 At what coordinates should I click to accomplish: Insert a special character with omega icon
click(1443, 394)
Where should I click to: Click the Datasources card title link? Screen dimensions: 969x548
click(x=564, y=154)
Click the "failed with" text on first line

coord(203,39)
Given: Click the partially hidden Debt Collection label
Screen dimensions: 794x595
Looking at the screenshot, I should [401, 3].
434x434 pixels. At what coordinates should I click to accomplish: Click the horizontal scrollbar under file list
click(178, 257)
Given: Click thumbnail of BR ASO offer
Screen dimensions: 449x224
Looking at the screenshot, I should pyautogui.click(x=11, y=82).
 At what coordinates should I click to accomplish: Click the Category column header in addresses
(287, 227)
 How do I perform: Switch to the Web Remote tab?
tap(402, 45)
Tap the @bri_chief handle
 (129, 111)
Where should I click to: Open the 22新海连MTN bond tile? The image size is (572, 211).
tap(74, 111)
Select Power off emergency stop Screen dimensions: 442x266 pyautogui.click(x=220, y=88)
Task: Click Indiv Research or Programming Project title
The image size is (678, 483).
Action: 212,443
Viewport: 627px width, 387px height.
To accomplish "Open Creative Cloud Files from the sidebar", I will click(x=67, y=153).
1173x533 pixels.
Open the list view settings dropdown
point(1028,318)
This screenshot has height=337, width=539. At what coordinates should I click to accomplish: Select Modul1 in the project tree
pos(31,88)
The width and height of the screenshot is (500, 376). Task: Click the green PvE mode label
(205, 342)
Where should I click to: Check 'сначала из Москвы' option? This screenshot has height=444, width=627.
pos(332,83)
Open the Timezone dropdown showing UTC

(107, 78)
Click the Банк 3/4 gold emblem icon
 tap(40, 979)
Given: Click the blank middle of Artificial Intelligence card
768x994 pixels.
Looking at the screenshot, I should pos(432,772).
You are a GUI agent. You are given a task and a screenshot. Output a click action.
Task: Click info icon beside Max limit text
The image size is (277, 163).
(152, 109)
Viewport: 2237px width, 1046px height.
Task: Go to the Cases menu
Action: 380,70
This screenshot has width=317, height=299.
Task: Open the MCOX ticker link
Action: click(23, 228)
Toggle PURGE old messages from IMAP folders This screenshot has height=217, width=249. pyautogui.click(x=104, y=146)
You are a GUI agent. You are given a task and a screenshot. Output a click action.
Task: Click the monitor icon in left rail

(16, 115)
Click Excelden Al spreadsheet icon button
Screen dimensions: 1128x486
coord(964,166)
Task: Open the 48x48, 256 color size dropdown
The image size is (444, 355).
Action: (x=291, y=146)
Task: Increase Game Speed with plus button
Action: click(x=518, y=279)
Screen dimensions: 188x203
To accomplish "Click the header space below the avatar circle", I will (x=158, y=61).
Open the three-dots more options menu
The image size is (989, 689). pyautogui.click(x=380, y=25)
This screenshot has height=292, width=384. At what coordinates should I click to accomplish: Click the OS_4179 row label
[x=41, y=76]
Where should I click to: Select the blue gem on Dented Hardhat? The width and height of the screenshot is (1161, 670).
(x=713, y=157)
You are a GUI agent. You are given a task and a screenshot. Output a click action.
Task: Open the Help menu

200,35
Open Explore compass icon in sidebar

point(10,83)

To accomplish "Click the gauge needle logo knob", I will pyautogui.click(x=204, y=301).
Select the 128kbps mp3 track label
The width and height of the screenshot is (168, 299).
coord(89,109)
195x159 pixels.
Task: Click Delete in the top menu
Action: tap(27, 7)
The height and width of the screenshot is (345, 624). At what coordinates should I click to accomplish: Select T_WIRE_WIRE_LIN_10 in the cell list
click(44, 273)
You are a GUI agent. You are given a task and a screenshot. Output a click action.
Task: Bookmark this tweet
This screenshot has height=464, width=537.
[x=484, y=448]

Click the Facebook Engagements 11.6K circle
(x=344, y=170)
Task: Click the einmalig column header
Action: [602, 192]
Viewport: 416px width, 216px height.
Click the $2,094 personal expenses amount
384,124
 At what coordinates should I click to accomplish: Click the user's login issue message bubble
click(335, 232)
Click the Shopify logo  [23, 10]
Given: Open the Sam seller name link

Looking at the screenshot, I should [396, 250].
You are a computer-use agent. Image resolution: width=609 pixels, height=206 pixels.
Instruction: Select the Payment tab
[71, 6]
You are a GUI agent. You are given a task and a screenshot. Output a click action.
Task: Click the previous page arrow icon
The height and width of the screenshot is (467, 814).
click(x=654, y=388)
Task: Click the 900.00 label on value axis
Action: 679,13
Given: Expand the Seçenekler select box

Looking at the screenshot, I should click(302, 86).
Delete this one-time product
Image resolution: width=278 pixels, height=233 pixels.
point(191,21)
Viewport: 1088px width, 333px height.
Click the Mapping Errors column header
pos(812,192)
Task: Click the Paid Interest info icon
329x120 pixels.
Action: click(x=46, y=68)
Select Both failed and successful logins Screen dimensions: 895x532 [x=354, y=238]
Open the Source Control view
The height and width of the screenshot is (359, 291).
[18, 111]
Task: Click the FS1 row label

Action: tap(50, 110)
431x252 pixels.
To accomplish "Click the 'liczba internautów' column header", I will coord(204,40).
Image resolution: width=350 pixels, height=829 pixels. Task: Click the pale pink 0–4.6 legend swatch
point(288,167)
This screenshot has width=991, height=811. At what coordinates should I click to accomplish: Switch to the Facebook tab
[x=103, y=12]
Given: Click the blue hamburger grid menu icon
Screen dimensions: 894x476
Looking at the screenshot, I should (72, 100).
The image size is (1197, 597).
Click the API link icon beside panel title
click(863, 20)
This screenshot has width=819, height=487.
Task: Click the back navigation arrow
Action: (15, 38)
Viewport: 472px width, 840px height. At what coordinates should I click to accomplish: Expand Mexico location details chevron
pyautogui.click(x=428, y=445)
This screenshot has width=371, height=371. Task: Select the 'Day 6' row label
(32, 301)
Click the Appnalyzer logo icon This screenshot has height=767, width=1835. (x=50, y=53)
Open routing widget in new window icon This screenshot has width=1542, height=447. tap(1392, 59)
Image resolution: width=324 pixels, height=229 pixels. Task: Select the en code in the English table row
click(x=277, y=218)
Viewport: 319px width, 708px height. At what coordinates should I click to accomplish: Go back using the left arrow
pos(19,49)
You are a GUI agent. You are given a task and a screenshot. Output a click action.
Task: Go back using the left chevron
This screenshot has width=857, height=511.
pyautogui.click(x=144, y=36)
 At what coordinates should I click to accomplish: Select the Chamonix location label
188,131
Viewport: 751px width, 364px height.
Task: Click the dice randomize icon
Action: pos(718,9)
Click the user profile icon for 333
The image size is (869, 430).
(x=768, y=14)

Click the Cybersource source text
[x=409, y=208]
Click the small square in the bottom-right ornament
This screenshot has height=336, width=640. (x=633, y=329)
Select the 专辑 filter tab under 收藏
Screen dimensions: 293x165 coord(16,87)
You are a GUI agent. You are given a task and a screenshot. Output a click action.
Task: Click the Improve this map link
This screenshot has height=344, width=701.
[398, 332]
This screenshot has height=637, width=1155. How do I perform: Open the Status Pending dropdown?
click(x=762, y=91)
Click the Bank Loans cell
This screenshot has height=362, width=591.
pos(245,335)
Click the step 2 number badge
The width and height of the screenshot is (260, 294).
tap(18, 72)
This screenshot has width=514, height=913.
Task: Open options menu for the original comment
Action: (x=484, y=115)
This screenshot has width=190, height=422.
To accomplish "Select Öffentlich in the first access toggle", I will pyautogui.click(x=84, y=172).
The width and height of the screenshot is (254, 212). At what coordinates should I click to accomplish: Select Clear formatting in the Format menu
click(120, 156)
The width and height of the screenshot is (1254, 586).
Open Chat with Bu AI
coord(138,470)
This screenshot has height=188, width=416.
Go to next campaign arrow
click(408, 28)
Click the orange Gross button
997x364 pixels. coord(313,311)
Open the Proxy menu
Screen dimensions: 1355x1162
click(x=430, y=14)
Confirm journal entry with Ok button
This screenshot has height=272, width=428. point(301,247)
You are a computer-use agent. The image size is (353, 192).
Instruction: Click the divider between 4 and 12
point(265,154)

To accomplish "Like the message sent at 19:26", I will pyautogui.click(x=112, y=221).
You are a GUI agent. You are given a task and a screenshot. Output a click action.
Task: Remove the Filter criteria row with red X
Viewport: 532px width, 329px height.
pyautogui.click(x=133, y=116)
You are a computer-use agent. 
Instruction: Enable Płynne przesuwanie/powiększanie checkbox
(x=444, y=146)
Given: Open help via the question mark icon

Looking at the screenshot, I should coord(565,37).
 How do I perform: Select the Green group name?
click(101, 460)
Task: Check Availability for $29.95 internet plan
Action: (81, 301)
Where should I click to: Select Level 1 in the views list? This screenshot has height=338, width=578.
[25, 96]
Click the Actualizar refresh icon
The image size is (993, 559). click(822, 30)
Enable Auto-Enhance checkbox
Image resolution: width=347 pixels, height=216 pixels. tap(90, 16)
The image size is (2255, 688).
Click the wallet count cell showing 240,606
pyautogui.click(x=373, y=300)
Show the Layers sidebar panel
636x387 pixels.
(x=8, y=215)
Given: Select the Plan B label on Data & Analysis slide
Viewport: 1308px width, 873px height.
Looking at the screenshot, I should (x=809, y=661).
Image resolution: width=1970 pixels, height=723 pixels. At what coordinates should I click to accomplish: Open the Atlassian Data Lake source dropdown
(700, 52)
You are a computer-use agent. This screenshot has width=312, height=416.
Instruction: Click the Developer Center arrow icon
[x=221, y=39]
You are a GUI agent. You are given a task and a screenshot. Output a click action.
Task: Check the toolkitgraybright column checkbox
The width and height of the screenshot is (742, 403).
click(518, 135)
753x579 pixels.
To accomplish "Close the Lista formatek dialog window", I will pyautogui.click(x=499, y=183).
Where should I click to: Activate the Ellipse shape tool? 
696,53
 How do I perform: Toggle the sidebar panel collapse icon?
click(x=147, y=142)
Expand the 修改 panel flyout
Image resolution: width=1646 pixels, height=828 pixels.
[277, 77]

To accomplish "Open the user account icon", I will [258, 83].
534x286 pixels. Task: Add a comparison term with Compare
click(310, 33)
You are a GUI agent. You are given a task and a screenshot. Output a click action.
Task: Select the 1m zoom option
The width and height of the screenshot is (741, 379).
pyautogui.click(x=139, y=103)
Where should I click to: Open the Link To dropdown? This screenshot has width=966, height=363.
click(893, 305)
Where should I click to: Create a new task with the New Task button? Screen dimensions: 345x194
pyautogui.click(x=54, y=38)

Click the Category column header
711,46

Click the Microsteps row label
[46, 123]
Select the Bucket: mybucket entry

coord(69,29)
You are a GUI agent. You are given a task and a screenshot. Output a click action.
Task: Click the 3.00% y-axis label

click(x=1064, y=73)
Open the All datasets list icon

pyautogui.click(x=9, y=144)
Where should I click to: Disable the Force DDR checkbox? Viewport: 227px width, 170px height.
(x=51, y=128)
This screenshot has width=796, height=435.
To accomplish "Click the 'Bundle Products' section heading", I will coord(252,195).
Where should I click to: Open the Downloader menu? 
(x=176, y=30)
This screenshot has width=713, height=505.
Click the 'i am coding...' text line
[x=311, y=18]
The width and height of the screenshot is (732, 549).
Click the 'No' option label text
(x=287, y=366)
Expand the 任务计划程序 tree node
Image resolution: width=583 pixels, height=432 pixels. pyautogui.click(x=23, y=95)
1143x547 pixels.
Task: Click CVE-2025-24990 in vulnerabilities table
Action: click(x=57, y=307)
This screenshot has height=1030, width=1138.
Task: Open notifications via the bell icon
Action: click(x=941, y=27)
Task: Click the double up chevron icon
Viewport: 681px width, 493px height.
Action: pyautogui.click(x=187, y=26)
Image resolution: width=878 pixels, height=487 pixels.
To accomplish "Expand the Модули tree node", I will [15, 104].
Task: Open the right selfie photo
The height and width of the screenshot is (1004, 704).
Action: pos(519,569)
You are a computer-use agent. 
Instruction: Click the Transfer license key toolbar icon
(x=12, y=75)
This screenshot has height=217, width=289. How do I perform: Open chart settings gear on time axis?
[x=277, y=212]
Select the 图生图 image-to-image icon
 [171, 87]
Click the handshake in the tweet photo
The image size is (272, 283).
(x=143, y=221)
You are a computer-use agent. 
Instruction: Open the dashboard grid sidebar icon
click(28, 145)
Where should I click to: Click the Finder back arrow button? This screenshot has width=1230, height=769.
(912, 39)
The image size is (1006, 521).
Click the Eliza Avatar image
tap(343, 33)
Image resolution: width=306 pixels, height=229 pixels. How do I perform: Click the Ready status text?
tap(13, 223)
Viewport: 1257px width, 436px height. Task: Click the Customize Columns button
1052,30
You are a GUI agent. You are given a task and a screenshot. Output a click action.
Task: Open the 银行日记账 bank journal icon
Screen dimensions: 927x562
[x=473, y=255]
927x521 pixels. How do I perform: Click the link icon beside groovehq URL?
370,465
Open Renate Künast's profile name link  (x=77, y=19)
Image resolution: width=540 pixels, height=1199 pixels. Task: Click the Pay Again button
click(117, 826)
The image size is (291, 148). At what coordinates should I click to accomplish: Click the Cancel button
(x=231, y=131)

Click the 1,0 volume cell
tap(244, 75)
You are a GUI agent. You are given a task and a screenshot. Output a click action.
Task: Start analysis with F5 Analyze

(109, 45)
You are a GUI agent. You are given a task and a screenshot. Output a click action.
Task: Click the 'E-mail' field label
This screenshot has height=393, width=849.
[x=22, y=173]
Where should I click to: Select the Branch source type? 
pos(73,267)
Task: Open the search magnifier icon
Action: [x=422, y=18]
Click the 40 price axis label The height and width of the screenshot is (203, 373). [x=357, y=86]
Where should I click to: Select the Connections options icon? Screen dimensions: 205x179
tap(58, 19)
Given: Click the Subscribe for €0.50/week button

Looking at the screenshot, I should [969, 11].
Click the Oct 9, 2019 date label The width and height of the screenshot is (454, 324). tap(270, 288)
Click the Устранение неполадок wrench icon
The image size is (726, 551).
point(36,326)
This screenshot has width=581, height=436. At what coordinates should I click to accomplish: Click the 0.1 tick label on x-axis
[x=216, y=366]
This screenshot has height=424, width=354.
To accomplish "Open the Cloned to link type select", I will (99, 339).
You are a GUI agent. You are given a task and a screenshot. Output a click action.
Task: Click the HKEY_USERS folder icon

——

From the line holding "329x120 pixels." to the line holding "Given: Click the blue", inclusive, restate each line above exactly as written.

329x120 pixels.
Action: click(x=46, y=68)
Select Both failed and successful logins Screen dimensions: 895x532 [x=354, y=238]
Open the Source Control view
The height and width of the screenshot is (359, 291).
[18, 111]
Task: Click the FS1 row label

Action: tap(50, 110)
431x252 pixels.
To accomplish "Click the 'liczba internautów' column header", I will coord(204,40).
Image resolution: width=350 pixels, height=829 pixels. Task: Click the pale pink 0–4.6 legend swatch
point(288,167)
This screenshot has width=991, height=811. At what coordinates should I click to accomplish: Switch to the Facebook tab
[x=103, y=12]
Given: Click the blue hamburger grid menu icon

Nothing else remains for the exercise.